Wtedy jak zwykle nastąpiło poruszenie. Ale jak to nie można kupić? Dam miliony za egzemplarz z drugiej ręki! Oferty na rynku wtórnym zaczęły osiągać horrendalne ceny. Po paru latach dogorywające już wydawnictwo postanowiło się podpiąć pod dodruk u wydawcy oryginalnego, jednak tym razem za pomocą crowdfundingu, co zmniejszało mocno ryzyko. Gra w kampanii była do kupienia za zdecydowanie wyższą cenę, niż pierwotnie w sklepach, a skorzystało z tej opcji 1050 osób.

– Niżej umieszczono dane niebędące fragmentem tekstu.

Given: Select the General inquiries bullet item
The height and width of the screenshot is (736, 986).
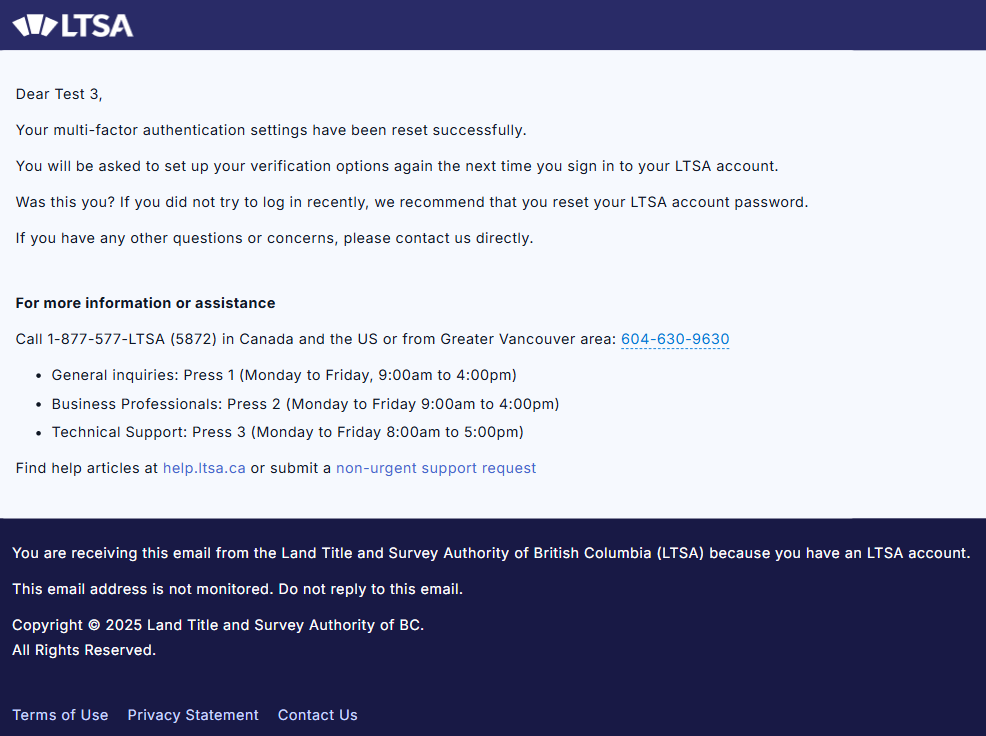Looking at the screenshot, I should click(284, 375).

Na mojej półce gra ma pewne miejsce obok innych tytułów od włoskich autorów. W związku z tym postanowiłem w końcu zabrać się za wariant solo, którego gra oryginalnie nie posiada. To jeszcze nie były te czasy.

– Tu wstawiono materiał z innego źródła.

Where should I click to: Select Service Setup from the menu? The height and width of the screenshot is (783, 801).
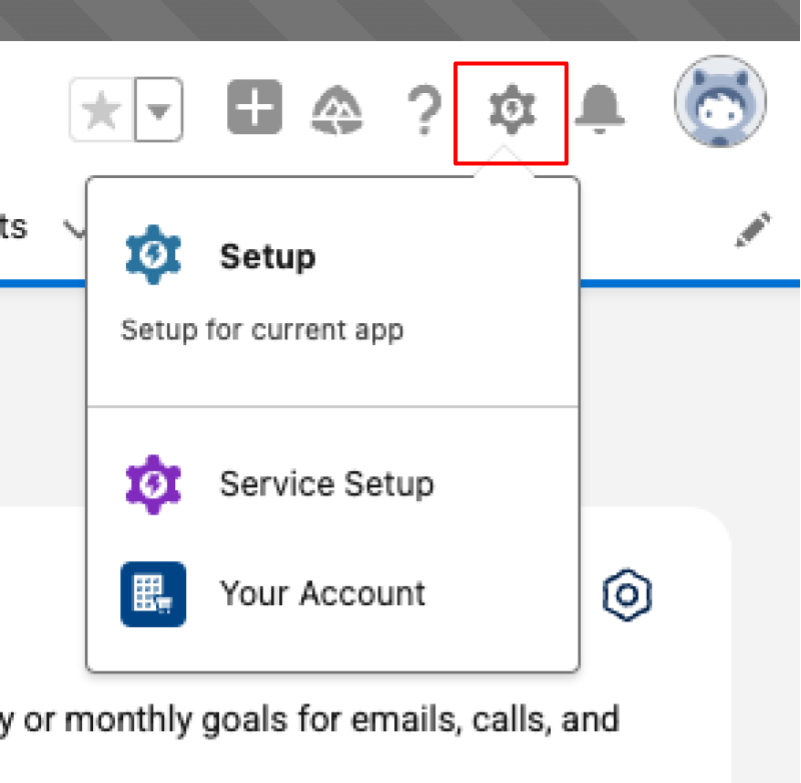[326, 483]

O co chodzi w wariancie solo?
Naszym wirtualnym przeciwnikiem jest Leopold – kelner znany z okładki oraz wzmianek w instrukcji gry. Jak się okazuje, chce on trochę awansować w hierarchii i zmierzyć się z nami o zaszczytne miano właściciela Grand Austria Hotel.
Nasze tury rozgrywamy w totalnie standardowy sposób. Tury Leopolda z kolei wyznacza nam specjalna talia kart automy.

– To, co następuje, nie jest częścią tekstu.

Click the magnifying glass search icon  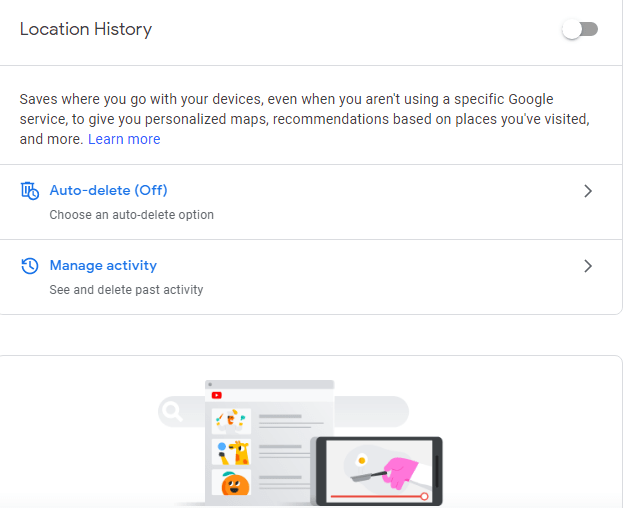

Jest to wariant autorstwa Mauro Gibertoniego, którego możecie już znać z wcześniejszych moich publikacji: Brass solo, Ganges solo
Pobierz Grand Austria Hotel solo
Autor: Mauro Gibertoni
Źródło: https://www.mautoma.com/grand-austria-hotel
Wrażenia
Musze zacząć od tego, że rozgrywka w Grand Austria Hotel solo jest trudna nawet na normalnym poziomie trudności. Autor w związku z tym wprowadził sporo ułatwień, bo nawet mając sporo rozegranych partii z żywymi graczami, miałem straszny problem z Leopoldem i koniec końców nie udało mi się go pokonać.
Tempo rozgrywki jest dobre, bo obsługa talii automy nie jest mocno uciążliwa. Owszem, trzeba się czasami zastanowić, którego gościa wziąć, albo który pokój zająć, ale poza tym nie sprawia to większych problemów.
Bonus – cyfrowa automa
Mam dla was mały prezent (akurat przed świętami). W związku z tym, że gra wymaga wydrukowania talii automy, co nie zawsze jest takie łatwe i przyjemne, a niektórych może wręcz drażnić estetyka takiego rozwiązania, postanowiłem przygotować cyfrową wersję talii.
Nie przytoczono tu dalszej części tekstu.